Mitolojiye göre eskiden insanların Unutma Irmağı’nın – diğer adıyla Lethe Irmağı’nın geçtiği bir şehirde yaşadığı söylenir. Lethe, yeraltından kaynağını alır. Doğarken insanlar ırmağın suyundan geçerler ve özlerinden, gerçeklikten uzaklaşırlar ve asıl olanı unuturlar. Platon’a göre doğmadan hemen önce içilen, özün ve gerçekliğin unutulmasını sağlayan bir sudur. Geçmişi kayıtlıdır, fakat insan tekrar doğduğunda hiçbirini hatırlamaz.
İnsan doğduğu ilk andan itibaren aslında tüm gerçekleri – özlerini, hakikati bilmektedir ama sadece unutmuştur. Her şeyin farkındadırlar içten içe. İşte bu noktada da Lethe ırmağı kavramından kaynağını alan Aletheia kavramı ortaya çıkar.

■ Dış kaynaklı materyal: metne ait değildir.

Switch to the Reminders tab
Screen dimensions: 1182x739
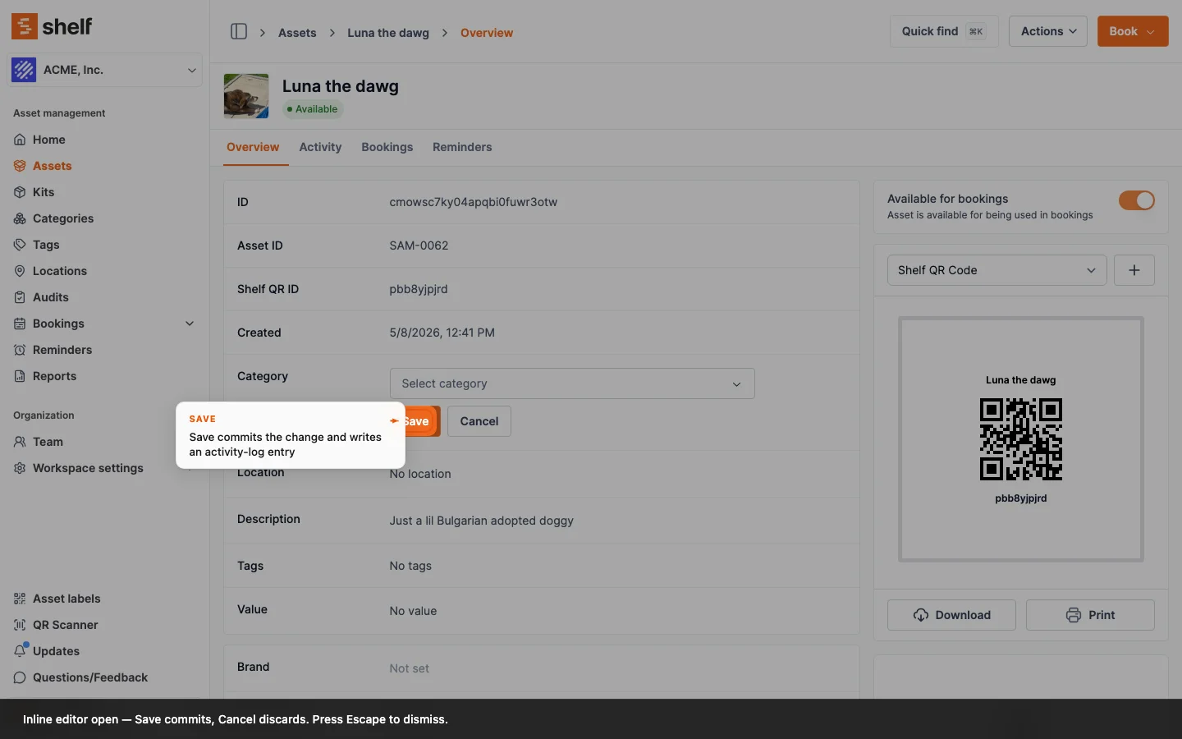[462, 147]
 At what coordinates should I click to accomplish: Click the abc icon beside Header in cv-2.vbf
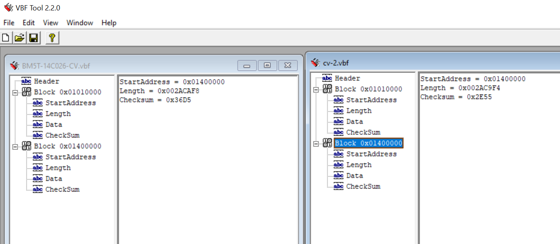(327, 78)

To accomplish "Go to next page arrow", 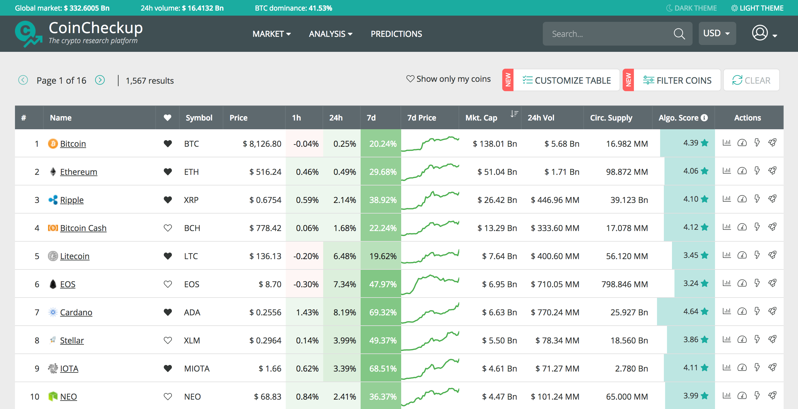I will [100, 80].
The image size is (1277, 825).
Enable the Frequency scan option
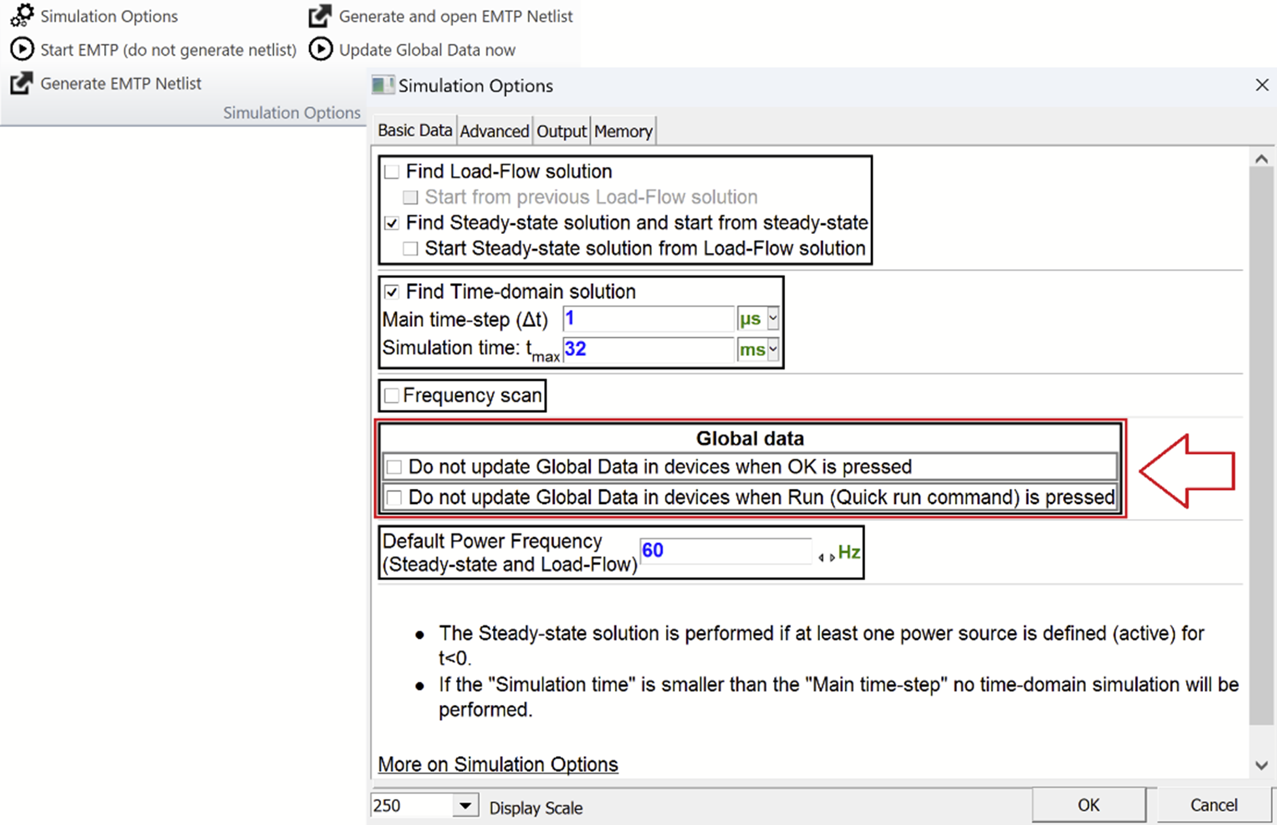click(x=392, y=394)
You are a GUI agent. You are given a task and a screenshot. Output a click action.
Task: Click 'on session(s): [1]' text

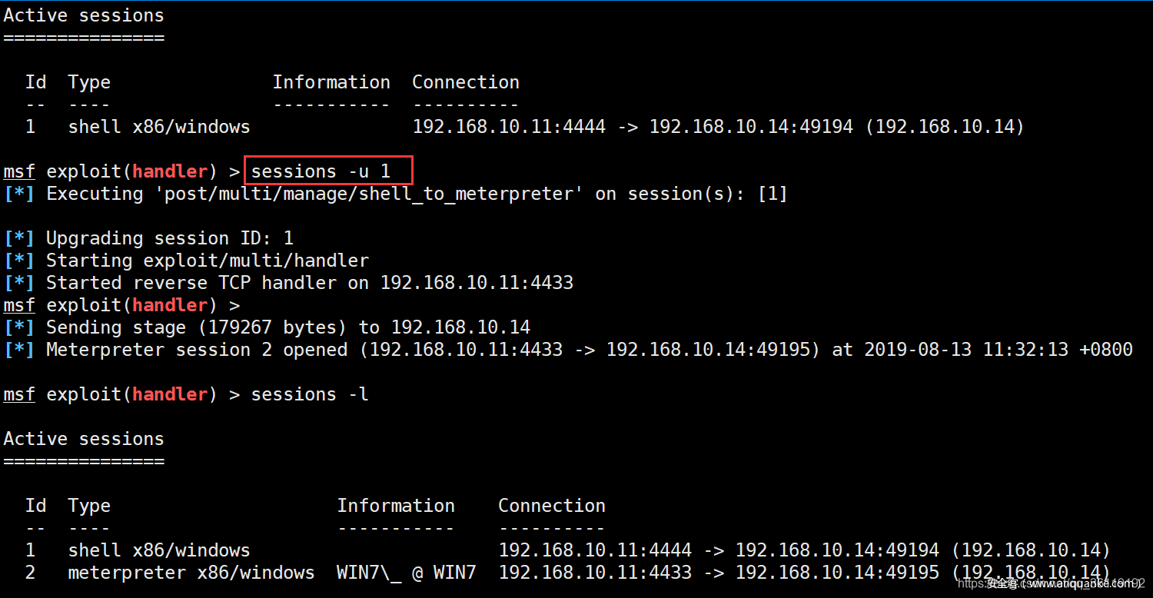click(x=691, y=194)
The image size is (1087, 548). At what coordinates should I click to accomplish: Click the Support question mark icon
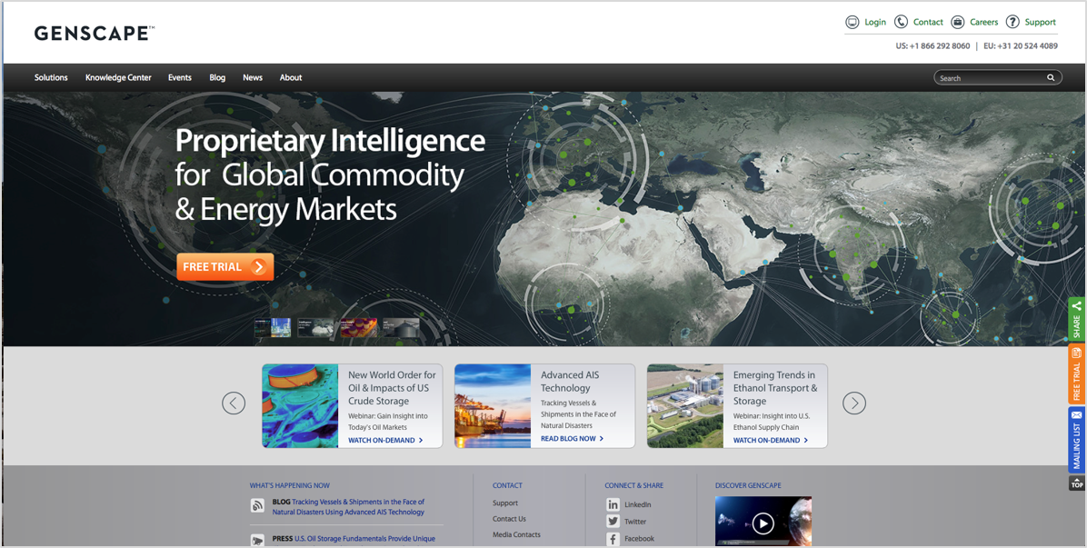pyautogui.click(x=1012, y=22)
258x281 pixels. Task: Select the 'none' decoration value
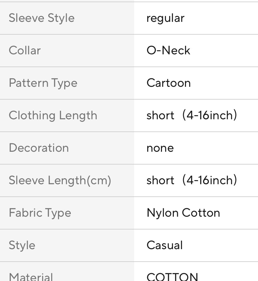coord(160,148)
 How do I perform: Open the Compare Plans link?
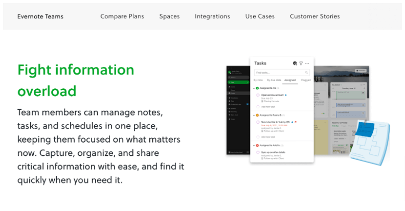tap(122, 16)
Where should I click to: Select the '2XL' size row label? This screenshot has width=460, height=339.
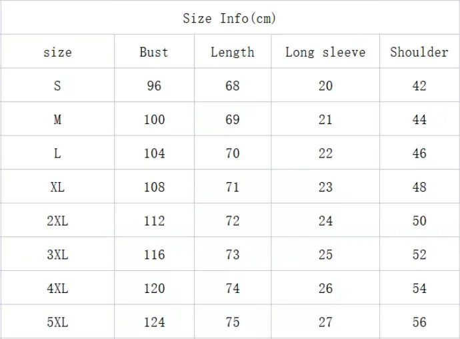[x=57, y=221]
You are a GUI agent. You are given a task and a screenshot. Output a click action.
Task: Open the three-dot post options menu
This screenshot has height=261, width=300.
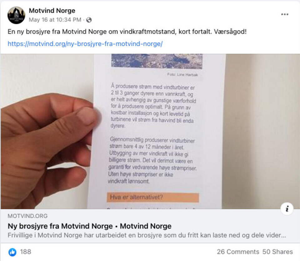click(285, 14)
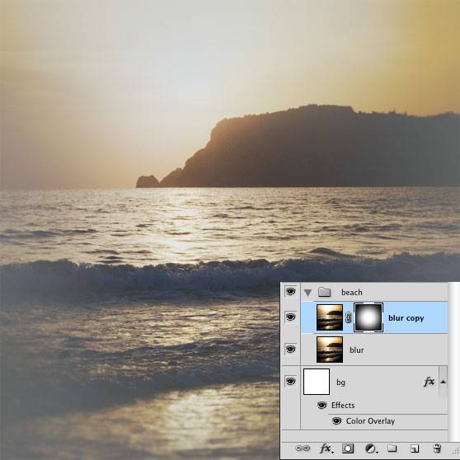Hide the beach group visibility eye
This screenshot has width=460, height=460.
pos(290,291)
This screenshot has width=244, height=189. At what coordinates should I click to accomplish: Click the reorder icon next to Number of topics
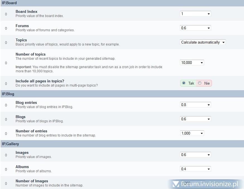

“a-“ olumsuzluk ekiyle türemiş olan “Aletheia” kavramı unutmama, hatırlama, hakikate erme anlamı taşır. Unutulanı hatırlama, özümüze geri dönme ve arınma bilgilerini içinde taşır. Keza Aletheia kavramının en çok tartışıldığı ve görüldüğü oyun olan “Kral Oidipus” oyununda Oidipus Lethe ırmağından ötürü unuttuğu gerçekliğe aslında en başından beri hakimdir. (Annesi ile yatmış olma bilgisine) Sadece henüz aymamıştır. Ancak oyunun sonunda aslında bildiği gerçekliğe hakim olur; yani Aletheia’ya varır. Gerçekliği ve doğruyu en başından bilen insanoğlu, Aletheia’ya ulaşma ve özüne dönme arzusu taşır ancak buna ulaşmak için çaba göstermeli ve bir mücadele vermeli; bir şeylerden vazgeçmelidir. Bu kimi zaman farkında olmadan yaşananlardan kaynaklanır ve kişiyi o ayma anına getirir. (bknz. Kral Oidipus)
Ekip Tiyatrosu bu sezon çağdaş bir Aletheia öyküsü anlatıyor bizlere. Oldukça başarılı hazırlanılmış metin, çağdaş bir unutma oyunu. Gerçekliği bilmemize rağmen reddediyor oluşumuzun hikayesi.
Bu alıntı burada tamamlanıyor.